Calculate displacement, velocity, and acceleration using kinematic equations. Supports 1D and 2D motion with time-evolution tables.
Displacement is the vector quantity describing the change in position of an object—not the total distance traveled, but the straight-line distance from start to finish with direction. The kinematic equations of motion relate displacement, velocity, acceleration, and time for uniformly accelerated motion, forming the backbone of classical mechanics.
The fundamental kinematic equation s = v₀t + ½at² connects displacement (s) to initial velocity (v₀), constant acceleration (a), and time (t).
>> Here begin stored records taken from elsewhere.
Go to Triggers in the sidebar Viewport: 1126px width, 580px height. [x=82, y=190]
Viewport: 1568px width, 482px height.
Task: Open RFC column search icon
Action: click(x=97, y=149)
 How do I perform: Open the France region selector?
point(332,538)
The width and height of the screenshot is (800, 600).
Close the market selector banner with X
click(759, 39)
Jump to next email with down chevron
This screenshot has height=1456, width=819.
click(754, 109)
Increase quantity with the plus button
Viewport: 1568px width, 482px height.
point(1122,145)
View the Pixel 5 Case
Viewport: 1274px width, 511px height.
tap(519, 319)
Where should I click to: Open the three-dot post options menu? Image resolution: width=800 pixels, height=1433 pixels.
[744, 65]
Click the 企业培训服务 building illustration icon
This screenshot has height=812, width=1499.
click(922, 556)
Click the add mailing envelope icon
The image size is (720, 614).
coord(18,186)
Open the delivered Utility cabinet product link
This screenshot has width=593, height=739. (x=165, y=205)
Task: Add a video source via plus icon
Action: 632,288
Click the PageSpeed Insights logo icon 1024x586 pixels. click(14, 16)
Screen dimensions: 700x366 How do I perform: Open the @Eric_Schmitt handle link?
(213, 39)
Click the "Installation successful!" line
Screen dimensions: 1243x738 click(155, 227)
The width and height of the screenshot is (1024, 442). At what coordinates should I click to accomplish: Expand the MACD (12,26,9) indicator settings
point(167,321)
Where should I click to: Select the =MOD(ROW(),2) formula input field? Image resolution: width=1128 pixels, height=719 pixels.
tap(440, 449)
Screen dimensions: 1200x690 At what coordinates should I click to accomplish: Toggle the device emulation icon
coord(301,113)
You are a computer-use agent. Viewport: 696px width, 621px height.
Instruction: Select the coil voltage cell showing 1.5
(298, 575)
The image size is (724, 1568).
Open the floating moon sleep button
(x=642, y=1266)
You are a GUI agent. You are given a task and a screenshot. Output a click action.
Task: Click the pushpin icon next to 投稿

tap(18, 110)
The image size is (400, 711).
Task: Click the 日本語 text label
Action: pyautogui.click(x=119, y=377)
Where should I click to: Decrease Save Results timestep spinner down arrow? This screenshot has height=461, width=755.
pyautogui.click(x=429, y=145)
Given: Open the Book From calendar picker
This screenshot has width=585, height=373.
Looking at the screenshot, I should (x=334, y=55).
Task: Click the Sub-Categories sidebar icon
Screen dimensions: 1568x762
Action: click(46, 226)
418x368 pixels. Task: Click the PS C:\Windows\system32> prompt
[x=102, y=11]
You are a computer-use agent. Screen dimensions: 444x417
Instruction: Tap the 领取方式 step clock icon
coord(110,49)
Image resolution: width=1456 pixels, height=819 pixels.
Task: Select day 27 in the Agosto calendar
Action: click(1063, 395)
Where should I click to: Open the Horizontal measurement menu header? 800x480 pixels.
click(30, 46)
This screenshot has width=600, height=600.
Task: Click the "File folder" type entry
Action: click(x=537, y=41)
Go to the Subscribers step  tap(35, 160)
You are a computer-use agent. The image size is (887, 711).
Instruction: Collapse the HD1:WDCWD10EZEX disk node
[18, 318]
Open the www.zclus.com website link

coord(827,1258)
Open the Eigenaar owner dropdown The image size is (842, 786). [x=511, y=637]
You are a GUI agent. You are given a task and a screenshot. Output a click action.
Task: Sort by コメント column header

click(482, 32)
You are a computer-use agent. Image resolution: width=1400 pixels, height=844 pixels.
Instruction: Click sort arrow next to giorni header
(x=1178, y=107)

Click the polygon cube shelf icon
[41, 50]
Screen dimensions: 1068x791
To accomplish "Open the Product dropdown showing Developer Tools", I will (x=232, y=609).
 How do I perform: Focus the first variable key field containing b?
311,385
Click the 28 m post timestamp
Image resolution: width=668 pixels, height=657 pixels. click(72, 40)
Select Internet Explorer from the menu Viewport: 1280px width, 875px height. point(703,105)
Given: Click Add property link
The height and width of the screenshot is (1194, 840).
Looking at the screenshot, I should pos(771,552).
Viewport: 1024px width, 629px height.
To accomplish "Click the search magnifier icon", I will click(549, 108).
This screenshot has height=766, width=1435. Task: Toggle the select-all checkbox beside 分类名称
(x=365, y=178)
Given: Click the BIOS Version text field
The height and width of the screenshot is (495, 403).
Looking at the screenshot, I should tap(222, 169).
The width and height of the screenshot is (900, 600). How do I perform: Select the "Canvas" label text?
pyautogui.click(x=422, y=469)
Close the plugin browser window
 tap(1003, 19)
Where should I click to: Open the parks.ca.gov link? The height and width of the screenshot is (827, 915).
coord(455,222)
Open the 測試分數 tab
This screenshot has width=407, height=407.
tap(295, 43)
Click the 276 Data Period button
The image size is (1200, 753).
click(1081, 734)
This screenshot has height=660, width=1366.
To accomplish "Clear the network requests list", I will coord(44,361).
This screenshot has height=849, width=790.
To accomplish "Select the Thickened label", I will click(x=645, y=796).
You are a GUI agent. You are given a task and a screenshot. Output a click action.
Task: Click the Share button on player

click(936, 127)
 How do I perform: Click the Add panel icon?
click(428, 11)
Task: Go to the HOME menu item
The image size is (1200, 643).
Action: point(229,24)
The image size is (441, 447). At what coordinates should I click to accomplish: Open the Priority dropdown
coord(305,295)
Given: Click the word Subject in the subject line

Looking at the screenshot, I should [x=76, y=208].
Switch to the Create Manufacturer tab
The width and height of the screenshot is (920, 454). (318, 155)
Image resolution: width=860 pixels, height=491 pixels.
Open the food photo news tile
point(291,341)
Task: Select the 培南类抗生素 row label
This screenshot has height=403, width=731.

This single equation, combined with v = v₀ + at and v² = v₀² + 2as, can solve virtually any problem involving motion with constant acceleration—from free-falling objects to braking vehicles.
This calculator implements these kinematic equations with 2D component support, time-evolution tables showing how position and velocity change throughout the motion, and automatic detection of stopping points where velocity reverses direction. It is especially useful when a single worked answer is not enough and you want to see how the entire motion develops over time.
Kinematics problems often go wrong because distance, displacement, sign convention, and component motion get mixed together. This calculator keeps the main motion equations, component breakdowns, and time-evolution results in one workflow so you can verify each step instead of trusting a single final number. It is especially helpful when you need to check braking, free-fall, or projectile calculations against a consistent axis choice.
Displacement: s = v₀t + ½at² Final velocity: v = v₀ + at Average velocity: v_avg = (v₀ + v) / 2 = s/t Velocity-displacement: v² = v₀² + 2as Components: x = s·cos(θ), y = s·sin(θ)
Result: Displacement = 19.62 m, final velocity = 19.62 m/s
An object in free fall from rest for 2 seconds travels 19.62 m downward and reaches a velocity of 19.62 m/s, demonstrating the s = ½gt² relationship.
One of the most common mistakes in introductory mechanics is using the total distance traveled when the equation asks for displacement. If an object reverses direction, the path length keeps increasing while displacement can shrink, reach zero, or become negative. Keeping that distinction clear will usually fix half of the sign errors in a kinematics problem.
The equations themselves are straightforward once the axis definition is fixed. Choose a positive direction at the start and keep velocity, acceleration, and displacement consistent with it all the way through. Most wrong answers come from changing the sign convention halfway through, not from using the wrong equation.
For projectiles and angled motion, the cleanest method is to treat horizontal and vertical motion as separate one-dimensional problems. The calculator supports that directly, which makes it easier to check whether a result is wrong because of time, angle, or acceleration rather than because of a complicated combined formula.
Displacement is a vector (has direction) measuring the straight-line change in position. Distance is a scalar measuring total path length. For back-and-forth motion, distance exceeds displacement.
These equations apply only to constant (uniform) acceleration. For variable acceleration, you need calculus-based methods (integration of a(t)).
Negative acceleration (deceleration) means the acceleration acts opposite to the positive direction. If an object moves right, negative acceleration slows it down.
Split into horizontal (constant velocity, a = 0) and vertical (a = −9.81 m/s²) components. Use this calculator separately for each component with the appropriate angle.
When acceleration opposes velocity, the object momentarily stops at t = −v₀/a before reversing direction. This is important for braking problems.
Yes, negative displacement means motion in the opposite direction of the chosen positive axis. The sign convention is arbitrary but must be consistent.